Source data:
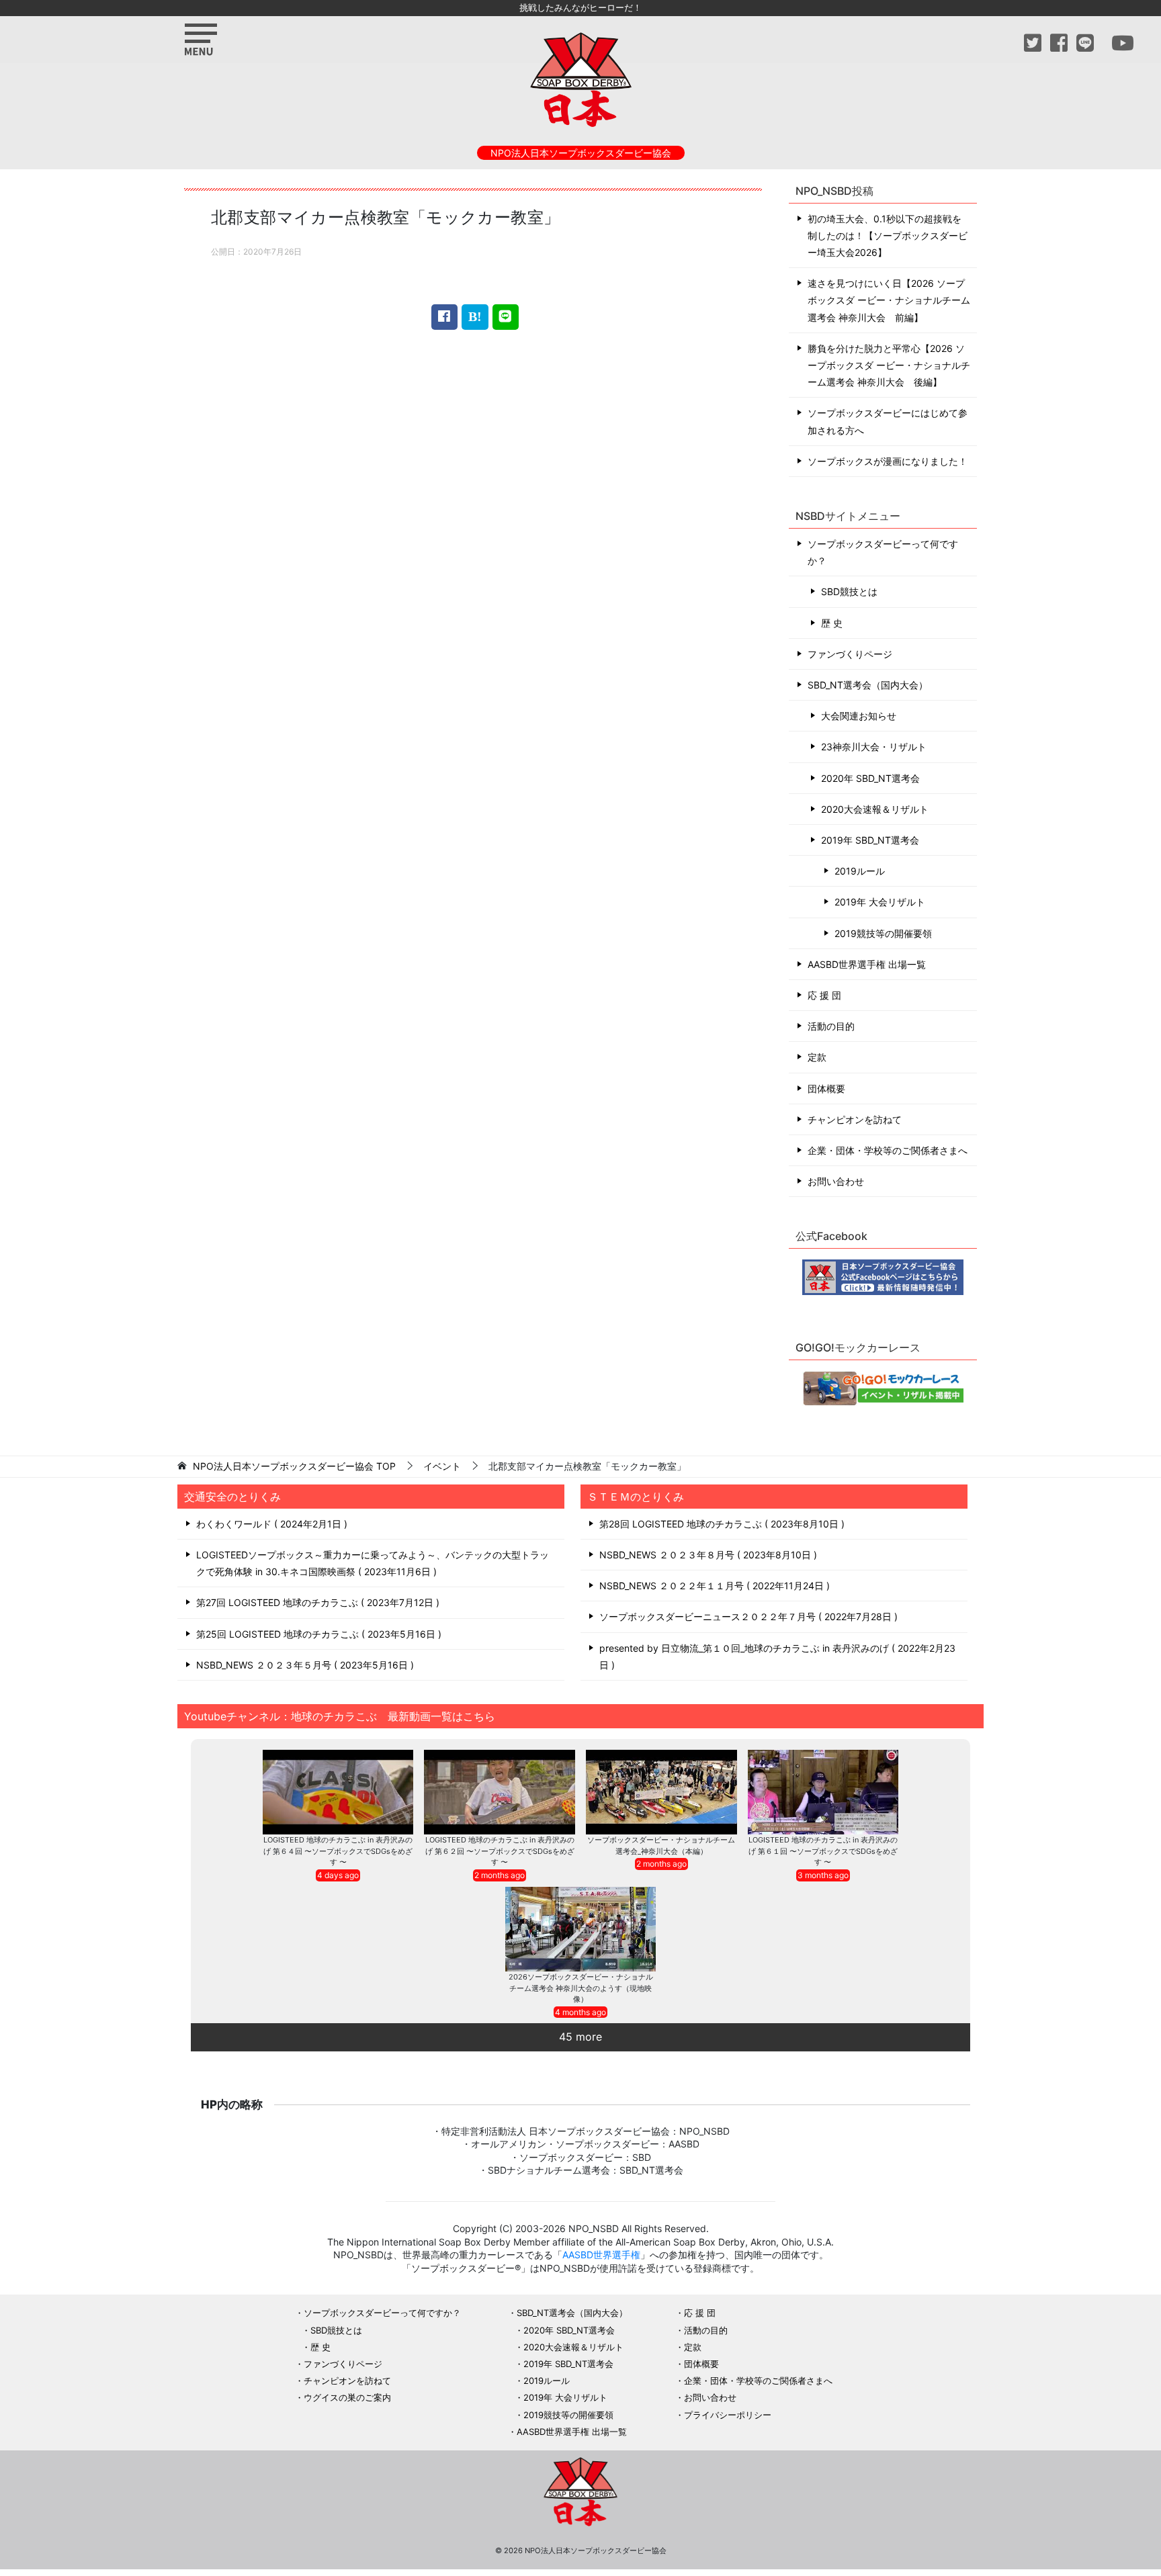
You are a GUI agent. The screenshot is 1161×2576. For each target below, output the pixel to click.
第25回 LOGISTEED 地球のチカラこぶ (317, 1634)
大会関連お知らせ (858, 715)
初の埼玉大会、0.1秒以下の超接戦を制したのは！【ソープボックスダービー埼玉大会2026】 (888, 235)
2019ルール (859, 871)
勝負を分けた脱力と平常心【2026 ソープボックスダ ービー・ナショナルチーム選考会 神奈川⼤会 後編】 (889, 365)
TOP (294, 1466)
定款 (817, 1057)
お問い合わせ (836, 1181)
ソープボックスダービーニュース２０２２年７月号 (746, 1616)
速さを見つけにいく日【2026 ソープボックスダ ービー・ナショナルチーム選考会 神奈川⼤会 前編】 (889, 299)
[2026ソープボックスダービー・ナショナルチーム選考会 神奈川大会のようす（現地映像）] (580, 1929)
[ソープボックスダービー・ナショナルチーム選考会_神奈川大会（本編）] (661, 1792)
---
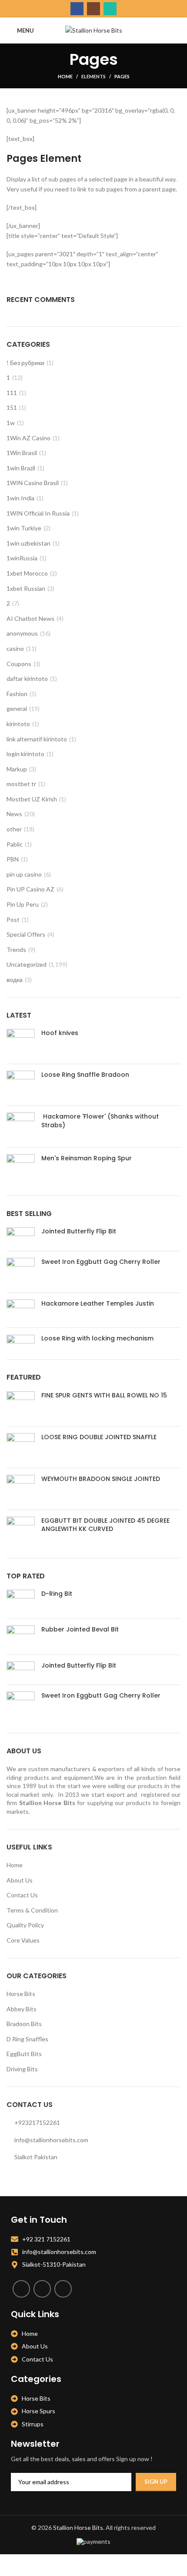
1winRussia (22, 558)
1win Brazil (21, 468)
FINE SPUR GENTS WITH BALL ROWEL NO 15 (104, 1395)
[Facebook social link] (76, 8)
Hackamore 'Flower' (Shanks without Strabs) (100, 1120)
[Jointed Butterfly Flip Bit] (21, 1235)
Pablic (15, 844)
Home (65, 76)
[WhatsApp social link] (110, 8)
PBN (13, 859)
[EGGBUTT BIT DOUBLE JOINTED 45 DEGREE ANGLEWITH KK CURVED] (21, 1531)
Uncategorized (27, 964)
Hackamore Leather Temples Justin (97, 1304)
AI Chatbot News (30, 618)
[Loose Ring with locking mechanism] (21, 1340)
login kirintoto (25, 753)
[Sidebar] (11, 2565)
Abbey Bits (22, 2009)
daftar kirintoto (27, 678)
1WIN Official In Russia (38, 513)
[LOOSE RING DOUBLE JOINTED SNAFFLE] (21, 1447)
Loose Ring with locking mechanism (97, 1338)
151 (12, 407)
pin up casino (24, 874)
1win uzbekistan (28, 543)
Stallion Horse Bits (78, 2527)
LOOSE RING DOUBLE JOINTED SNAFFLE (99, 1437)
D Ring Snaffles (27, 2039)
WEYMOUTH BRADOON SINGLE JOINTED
--
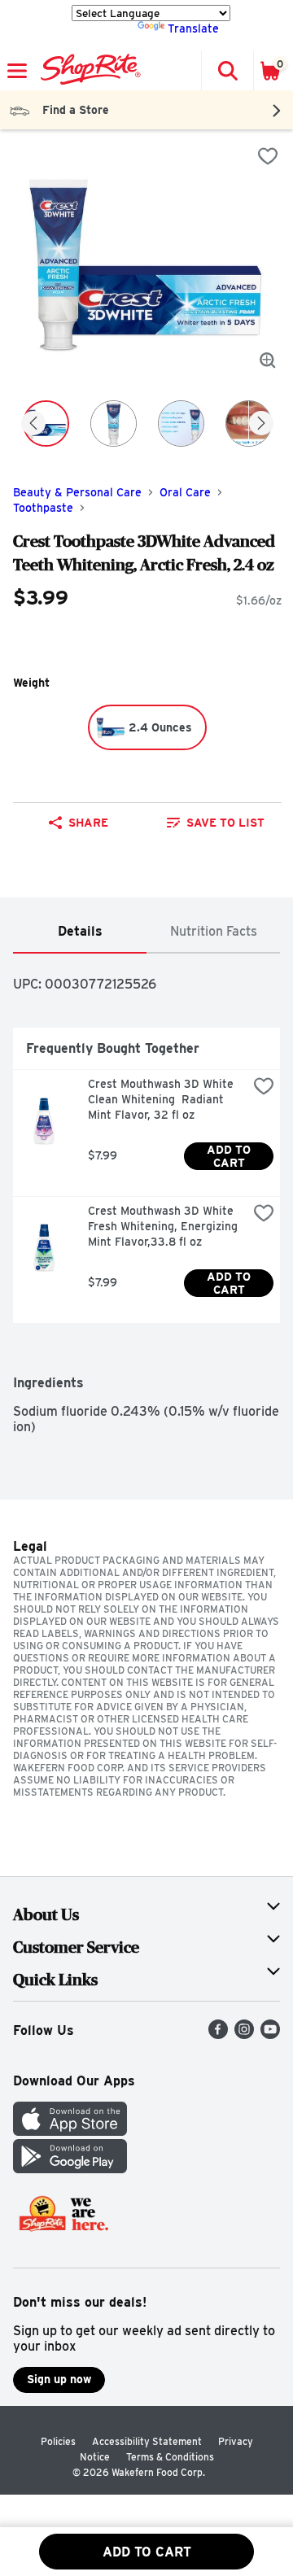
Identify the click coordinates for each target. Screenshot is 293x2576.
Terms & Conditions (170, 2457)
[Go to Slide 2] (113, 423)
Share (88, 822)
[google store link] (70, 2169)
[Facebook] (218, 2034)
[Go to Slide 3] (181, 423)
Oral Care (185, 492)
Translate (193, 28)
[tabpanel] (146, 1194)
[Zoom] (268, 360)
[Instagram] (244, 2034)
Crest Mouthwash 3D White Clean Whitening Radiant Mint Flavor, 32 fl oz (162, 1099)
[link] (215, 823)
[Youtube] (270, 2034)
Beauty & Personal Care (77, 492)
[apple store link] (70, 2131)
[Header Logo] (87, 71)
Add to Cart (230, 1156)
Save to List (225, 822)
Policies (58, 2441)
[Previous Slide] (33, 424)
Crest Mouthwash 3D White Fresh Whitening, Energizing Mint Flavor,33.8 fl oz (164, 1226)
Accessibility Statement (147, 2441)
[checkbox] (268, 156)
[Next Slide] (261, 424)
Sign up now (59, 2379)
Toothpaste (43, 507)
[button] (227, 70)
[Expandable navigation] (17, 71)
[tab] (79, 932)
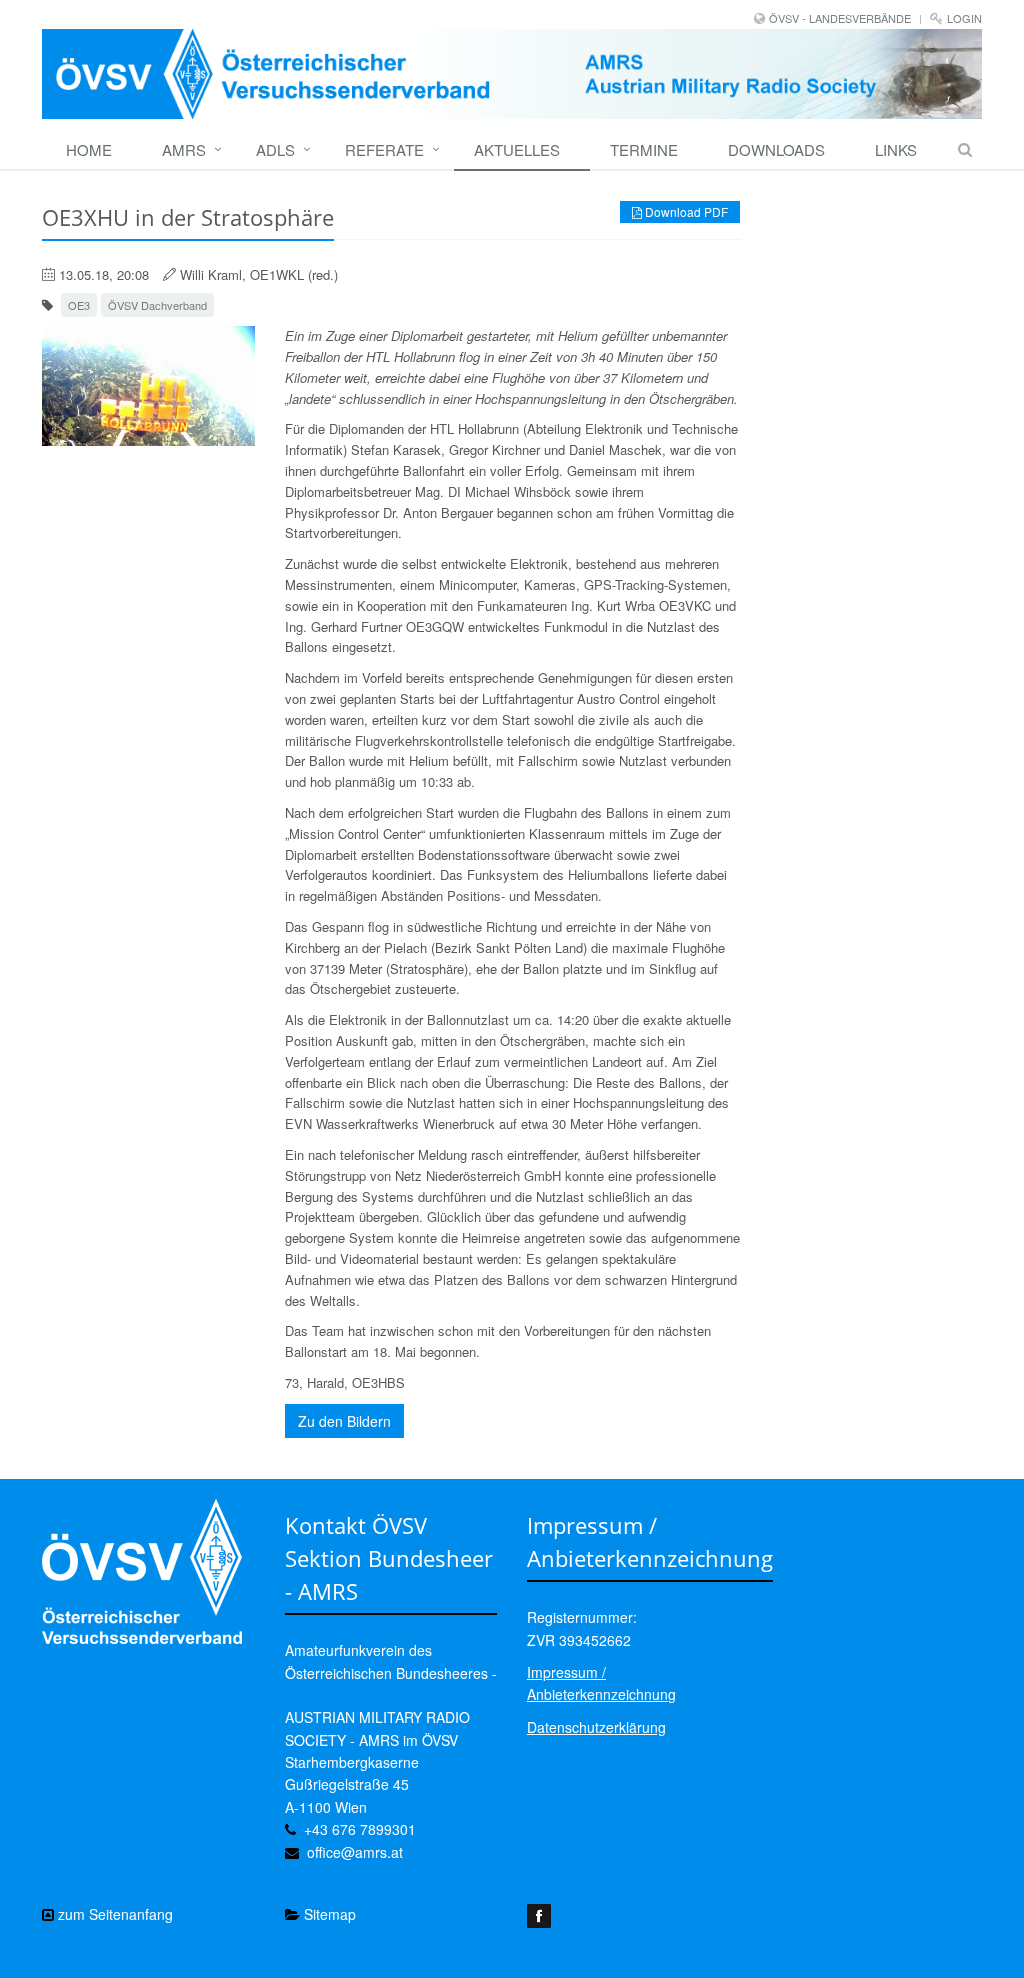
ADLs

YOUR GOAL - From the data above, show each line that contains "Mint".

ANSWER SECTION -
Crest Mouthwash 3D White Clean Whitening Radiant Mint Flavor, 32 fl oz (162, 1099)
Crest Mouthwash 3D White Fresh Whitening, Energizing Mint Flavor,33.8 fl oz (164, 1226)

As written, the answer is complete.